Accordingly, because condition 1 of Table 1 is satisfied, the sequential buffer selection part 6 determines that there is a change in the results of the sequential estimation operation. Thus, the sequential buffer selection part 6 refers to the results of the sequential estimation operation starting from the frame of the estimated current position to the frames having earlier (less) transmission order and identifies a changed location (transmission order) that satisfies the condition 5 or the condition 6 of Table 2.

The sequential buffer selection part 6 determines the condition of the changed location corresponding to each referred to buffer based on the storage order of the new storage frame and the estimated priority of the buffer. That is, because the estimated priority of the first buffer is equal to or less than the estimated priority of the new storage buffer (second buffer), the condition can be satisfied for the first buffer if the storage order of the referred to frame is equal to or less than 0 (storage order of the new frame −1) according to the condition 6 of Table 2. Likewise, the condition can be satisfied for the second, third, and fourth buffers if the storage order of the referred to frame is equal to or less than the 0 (storage order of the new frame −1) according to the condition 6 of Table 2.

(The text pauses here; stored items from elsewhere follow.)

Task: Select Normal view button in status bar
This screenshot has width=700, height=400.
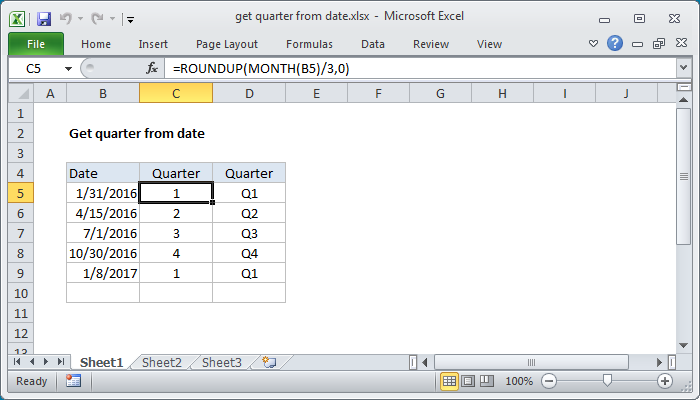Action: click(x=450, y=381)
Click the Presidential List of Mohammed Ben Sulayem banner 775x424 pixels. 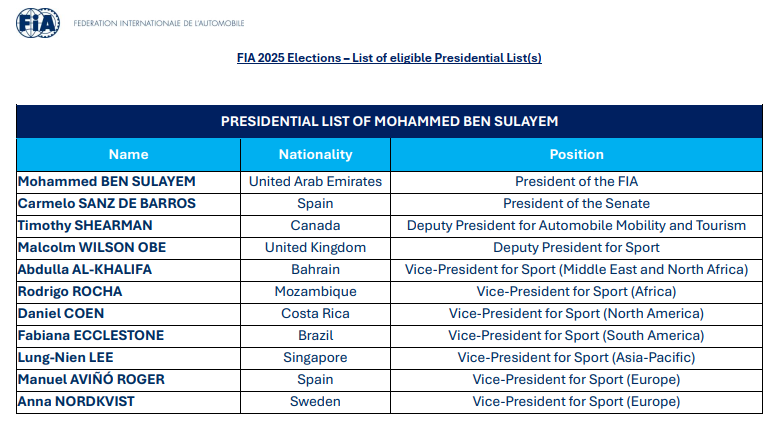tap(389, 121)
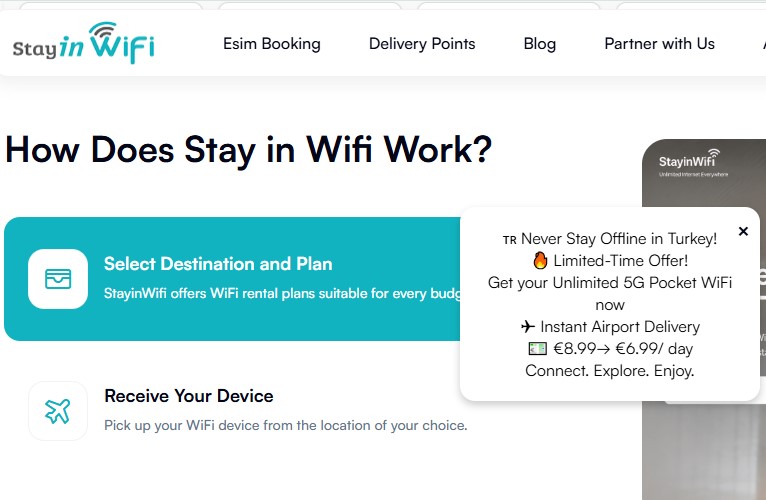Viewport: 766px width, 500px height.
Task: Click the How Does Stay in Wifi Work heading
Action: [x=249, y=150]
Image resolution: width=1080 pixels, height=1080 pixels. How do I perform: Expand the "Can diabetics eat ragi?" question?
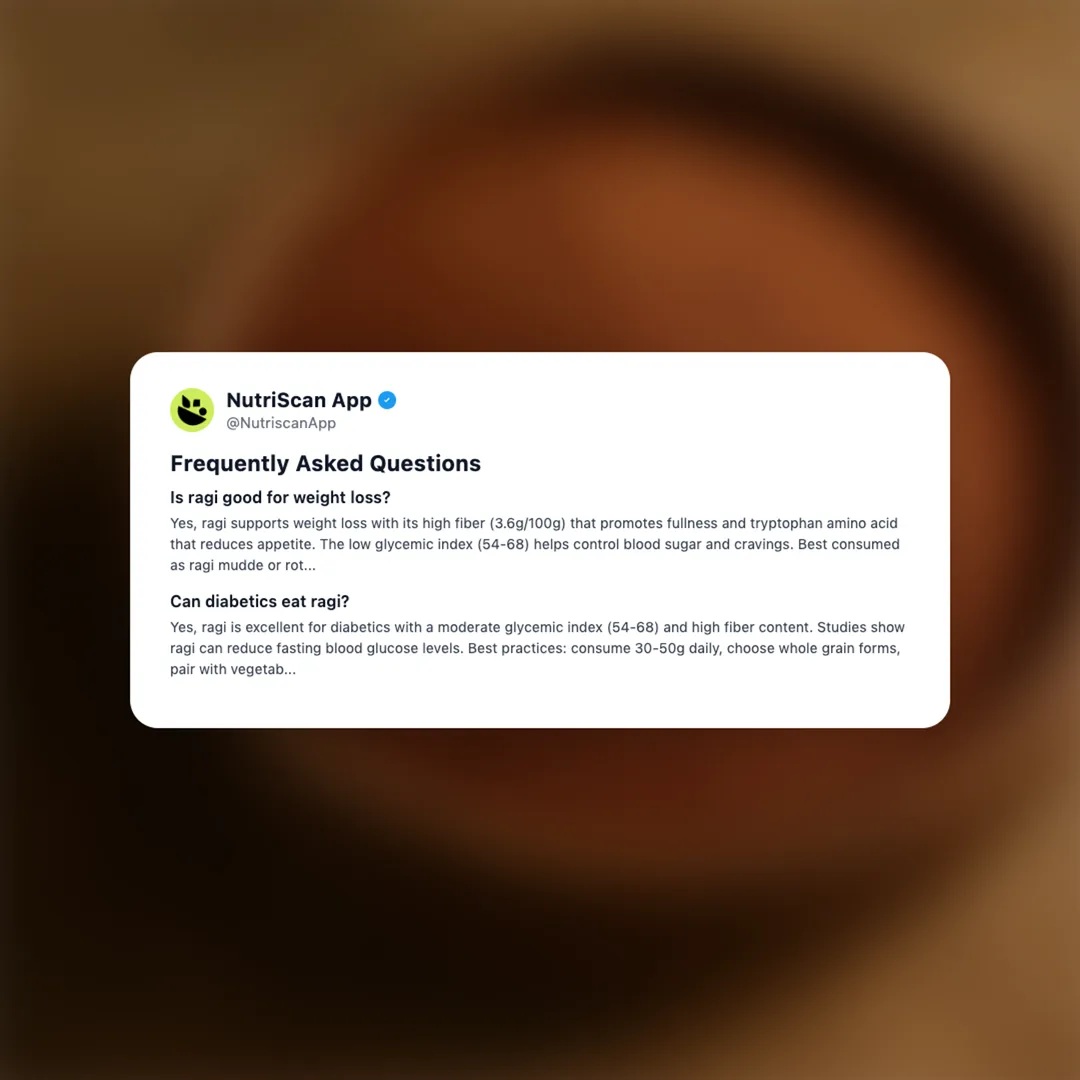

Then, the sequential buffer selection part 6 searches for a candidate storage order satisfying the determined condition of the changed location (in this case, storage order 0) with respect to each buffer. Because there is no candidate satisfying the determined condition, a new frame is inserted in the head of the estimated transmission order, so that the sequential buffer selection part 6 can restart the sequential estimation operation from the head of the transmission order. It is to be noted that the estimated transmission time of the frame having the identification number 12 becomes the estimated transmission time of the frame having the identification number 5 (first frame in the estimated transmission order). Thus, the new estimated transmission time of the frame having the identification number 5 is obtained by adding the transmission interval to the estimated transmission time of the frame having the identification number 12.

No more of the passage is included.